Text and element pointing records:
## Begin
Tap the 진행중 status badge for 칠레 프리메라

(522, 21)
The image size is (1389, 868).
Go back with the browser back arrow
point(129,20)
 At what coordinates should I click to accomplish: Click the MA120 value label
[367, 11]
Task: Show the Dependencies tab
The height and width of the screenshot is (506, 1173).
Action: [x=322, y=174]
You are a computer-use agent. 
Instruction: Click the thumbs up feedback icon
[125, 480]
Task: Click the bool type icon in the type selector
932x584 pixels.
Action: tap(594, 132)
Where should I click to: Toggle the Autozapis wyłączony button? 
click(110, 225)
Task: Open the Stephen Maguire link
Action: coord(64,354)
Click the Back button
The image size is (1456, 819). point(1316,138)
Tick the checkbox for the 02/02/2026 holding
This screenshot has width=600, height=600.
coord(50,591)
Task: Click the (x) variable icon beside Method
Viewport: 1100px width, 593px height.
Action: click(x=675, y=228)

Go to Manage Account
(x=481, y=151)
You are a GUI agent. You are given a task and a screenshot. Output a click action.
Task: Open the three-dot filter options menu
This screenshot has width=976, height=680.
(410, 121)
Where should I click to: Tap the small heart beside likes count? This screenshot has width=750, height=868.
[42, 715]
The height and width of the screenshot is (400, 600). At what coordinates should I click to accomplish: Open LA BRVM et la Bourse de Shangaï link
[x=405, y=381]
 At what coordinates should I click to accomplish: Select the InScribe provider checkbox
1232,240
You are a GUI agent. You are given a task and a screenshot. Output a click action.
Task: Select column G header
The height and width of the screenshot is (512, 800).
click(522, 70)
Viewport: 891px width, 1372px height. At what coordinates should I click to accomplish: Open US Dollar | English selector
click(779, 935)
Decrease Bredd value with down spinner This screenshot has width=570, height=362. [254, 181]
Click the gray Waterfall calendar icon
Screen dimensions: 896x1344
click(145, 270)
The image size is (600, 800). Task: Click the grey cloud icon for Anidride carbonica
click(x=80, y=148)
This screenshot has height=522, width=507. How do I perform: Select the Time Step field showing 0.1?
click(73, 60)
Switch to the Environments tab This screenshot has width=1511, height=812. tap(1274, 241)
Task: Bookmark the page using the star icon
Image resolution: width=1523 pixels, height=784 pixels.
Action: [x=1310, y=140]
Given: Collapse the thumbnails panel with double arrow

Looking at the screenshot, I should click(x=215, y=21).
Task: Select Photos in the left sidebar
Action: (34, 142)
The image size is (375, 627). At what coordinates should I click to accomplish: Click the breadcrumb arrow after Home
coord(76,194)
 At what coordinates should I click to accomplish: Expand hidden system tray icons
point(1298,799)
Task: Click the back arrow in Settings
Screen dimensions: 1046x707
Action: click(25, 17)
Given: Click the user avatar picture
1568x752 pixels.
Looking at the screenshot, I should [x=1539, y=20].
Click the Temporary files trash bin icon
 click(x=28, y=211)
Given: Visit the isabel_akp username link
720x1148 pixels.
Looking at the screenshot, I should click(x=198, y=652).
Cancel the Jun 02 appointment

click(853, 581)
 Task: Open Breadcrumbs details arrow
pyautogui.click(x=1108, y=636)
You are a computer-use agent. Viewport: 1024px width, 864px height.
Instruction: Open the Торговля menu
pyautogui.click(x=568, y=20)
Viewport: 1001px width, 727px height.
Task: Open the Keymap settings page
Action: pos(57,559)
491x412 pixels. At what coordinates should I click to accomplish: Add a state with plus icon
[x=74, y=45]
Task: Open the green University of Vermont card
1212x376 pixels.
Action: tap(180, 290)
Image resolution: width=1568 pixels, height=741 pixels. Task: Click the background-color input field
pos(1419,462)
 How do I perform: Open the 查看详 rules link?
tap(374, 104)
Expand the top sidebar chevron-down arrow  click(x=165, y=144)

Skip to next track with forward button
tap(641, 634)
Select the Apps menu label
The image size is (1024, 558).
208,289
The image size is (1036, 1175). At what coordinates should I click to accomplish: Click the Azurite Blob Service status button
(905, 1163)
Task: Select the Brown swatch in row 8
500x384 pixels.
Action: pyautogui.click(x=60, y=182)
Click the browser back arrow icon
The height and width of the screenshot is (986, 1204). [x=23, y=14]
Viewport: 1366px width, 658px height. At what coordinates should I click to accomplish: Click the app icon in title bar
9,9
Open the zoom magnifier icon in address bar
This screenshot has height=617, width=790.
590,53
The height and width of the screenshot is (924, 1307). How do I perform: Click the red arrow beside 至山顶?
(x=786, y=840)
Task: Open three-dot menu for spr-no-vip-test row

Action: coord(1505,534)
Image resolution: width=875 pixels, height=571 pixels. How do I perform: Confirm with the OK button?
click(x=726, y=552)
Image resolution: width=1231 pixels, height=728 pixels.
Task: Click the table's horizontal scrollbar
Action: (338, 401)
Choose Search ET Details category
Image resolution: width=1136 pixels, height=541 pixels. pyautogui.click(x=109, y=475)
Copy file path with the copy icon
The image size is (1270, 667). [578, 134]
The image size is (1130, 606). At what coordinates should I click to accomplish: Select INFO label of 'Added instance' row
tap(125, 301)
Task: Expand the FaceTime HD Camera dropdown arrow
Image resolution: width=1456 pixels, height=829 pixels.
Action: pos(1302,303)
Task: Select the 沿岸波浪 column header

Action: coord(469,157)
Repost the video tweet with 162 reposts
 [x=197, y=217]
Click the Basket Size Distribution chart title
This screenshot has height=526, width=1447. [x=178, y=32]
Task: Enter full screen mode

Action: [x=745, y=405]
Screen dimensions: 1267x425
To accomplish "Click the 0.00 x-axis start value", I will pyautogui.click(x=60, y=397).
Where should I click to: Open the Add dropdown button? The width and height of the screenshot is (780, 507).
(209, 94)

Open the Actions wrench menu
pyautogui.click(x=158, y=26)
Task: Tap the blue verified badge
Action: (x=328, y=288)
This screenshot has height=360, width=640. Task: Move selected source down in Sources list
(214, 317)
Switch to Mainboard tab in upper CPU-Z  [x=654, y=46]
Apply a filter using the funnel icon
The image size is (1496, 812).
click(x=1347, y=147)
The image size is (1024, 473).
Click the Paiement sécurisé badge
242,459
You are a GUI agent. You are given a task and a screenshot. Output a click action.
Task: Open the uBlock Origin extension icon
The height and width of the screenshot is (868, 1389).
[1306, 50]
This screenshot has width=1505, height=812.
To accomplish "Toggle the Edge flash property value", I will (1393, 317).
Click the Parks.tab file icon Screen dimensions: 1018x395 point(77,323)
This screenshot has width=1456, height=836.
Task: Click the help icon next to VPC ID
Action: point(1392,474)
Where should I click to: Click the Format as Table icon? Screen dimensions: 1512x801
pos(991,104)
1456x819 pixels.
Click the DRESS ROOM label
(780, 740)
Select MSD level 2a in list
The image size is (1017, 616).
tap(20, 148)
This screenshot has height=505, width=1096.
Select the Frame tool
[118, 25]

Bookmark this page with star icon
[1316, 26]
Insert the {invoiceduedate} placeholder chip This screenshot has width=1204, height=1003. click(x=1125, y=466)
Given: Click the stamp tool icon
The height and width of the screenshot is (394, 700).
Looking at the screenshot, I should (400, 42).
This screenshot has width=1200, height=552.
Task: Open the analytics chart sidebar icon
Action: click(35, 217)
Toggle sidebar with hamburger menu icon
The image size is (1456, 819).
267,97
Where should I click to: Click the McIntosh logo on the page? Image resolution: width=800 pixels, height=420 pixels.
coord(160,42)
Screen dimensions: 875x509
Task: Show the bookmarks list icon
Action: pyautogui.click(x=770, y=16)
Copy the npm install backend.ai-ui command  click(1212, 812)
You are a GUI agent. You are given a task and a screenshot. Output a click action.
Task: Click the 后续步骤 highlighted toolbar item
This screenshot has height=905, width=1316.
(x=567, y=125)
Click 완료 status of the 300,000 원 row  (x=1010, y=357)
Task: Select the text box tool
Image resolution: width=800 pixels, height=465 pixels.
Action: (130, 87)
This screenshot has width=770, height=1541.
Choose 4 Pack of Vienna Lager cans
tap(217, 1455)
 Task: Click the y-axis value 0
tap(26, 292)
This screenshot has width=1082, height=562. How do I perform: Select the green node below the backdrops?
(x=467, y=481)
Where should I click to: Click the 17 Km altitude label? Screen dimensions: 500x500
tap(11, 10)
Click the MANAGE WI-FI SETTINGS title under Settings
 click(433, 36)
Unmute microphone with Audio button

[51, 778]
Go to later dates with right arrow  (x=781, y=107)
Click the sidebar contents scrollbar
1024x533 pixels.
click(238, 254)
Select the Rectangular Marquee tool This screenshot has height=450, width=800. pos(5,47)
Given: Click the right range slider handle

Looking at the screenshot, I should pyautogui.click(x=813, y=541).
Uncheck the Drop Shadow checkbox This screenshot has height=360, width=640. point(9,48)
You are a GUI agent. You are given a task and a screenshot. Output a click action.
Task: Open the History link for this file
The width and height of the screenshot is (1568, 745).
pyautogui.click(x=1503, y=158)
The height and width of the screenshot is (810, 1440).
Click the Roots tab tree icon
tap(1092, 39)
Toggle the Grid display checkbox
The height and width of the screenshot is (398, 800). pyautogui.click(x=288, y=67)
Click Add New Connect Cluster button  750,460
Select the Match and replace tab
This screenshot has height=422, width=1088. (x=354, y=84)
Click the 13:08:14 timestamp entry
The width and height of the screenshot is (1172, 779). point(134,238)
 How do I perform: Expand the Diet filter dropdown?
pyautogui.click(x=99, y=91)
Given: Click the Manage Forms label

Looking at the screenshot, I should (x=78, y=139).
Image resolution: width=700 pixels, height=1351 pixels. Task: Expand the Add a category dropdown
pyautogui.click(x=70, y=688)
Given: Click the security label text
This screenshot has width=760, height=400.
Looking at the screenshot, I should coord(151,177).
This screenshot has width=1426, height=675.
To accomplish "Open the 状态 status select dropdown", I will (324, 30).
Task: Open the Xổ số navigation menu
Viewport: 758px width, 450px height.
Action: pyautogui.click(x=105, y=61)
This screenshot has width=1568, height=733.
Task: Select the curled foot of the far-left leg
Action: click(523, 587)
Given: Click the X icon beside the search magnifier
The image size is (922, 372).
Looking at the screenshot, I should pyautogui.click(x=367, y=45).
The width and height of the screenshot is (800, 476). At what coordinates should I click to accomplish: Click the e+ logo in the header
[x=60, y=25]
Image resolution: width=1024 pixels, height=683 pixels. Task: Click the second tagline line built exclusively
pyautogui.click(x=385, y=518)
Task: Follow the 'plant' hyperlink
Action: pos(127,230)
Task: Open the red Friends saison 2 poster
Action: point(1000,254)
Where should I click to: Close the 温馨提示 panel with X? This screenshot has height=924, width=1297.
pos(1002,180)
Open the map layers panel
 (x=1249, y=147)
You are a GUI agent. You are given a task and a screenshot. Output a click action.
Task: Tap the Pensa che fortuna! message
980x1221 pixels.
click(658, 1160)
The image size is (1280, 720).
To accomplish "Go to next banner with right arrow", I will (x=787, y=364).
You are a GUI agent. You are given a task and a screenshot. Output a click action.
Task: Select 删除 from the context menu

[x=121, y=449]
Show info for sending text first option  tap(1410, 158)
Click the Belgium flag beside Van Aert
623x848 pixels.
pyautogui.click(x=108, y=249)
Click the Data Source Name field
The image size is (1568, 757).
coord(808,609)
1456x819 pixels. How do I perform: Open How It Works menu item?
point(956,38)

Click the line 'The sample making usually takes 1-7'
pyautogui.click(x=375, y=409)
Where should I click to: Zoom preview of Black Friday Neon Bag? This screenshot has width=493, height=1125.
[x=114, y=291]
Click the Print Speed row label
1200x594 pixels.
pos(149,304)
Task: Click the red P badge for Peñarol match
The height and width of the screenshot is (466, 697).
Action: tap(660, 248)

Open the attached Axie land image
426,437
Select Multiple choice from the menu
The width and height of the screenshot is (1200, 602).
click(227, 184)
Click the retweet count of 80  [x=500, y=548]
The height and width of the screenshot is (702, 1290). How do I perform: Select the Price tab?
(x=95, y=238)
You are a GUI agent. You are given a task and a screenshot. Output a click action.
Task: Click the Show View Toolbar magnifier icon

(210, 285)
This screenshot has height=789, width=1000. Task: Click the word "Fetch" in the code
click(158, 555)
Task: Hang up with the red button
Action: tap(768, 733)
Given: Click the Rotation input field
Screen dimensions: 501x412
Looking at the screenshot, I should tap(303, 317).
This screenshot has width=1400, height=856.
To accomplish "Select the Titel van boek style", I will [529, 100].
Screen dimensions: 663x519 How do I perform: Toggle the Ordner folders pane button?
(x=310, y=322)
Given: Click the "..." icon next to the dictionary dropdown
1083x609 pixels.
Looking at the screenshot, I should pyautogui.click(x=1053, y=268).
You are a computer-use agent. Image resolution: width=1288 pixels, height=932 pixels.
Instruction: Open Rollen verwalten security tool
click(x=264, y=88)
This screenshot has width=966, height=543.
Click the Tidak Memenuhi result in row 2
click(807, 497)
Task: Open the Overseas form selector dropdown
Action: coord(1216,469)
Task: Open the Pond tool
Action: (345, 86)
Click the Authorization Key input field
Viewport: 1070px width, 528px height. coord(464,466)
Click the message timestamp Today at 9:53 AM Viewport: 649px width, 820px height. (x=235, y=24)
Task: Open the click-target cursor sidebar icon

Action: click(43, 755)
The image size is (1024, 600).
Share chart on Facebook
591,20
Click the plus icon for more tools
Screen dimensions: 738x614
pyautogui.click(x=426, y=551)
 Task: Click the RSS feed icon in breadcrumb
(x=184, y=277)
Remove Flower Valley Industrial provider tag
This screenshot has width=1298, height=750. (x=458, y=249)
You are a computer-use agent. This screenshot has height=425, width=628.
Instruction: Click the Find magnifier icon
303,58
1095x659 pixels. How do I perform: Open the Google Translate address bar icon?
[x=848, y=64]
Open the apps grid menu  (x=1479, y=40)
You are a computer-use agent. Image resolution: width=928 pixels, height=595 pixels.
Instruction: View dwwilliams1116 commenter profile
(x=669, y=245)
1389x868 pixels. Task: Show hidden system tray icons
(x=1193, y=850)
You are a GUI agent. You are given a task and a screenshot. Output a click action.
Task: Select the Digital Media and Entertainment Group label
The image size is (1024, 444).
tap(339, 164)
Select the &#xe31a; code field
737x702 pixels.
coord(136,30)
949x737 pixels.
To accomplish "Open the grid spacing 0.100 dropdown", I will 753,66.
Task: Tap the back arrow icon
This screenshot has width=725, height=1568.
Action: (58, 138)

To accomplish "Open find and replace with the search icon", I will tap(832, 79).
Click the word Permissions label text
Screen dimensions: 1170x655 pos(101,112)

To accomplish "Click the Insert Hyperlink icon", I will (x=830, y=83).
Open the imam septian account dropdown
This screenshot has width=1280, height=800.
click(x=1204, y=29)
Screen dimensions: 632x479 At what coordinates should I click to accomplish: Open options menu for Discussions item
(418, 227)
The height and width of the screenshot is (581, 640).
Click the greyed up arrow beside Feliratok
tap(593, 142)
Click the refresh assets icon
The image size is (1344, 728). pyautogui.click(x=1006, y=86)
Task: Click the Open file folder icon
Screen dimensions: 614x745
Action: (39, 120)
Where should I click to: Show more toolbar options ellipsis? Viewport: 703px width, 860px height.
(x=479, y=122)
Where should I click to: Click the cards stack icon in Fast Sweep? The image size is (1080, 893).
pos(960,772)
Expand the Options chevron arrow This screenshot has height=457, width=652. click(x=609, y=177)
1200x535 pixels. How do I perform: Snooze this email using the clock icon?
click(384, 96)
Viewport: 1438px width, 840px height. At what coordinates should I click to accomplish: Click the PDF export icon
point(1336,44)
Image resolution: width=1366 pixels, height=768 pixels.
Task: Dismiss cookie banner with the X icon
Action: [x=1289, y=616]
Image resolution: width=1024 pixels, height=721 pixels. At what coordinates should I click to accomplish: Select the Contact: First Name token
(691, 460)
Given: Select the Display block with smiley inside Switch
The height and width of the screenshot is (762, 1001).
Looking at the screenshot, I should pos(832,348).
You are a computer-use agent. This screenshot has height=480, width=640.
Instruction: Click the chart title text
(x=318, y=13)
## End
» **Task description**:
Copy the rows word for word, beginning at the line containing "Select Multiple choice from the menu" and ending after the line containing "will [529, 100].".

» **The solution**:
Select Multiple choice from the menu
The width and height of the screenshot is (1200, 602).
click(227, 184)
Click the retweet count of 80  [x=500, y=548]
The height and width of the screenshot is (702, 1290). How do I perform: Select the Price tab?
(x=95, y=238)
You are a GUI agent. You are given a task and a screenshot. Output a click action.
Task: Click the Show View Toolbar magnifier icon

(210, 285)
This screenshot has height=789, width=1000. Task: Click the word "Fetch" in the code
click(158, 555)
Task: Hang up with the red button
Action: tap(768, 733)
Given: Click the Rotation input field
Screen dimensions: 501x412
Looking at the screenshot, I should tap(303, 317).
This screenshot has width=1400, height=856.
To accomplish "Select the Titel van boek style", I will [529, 100].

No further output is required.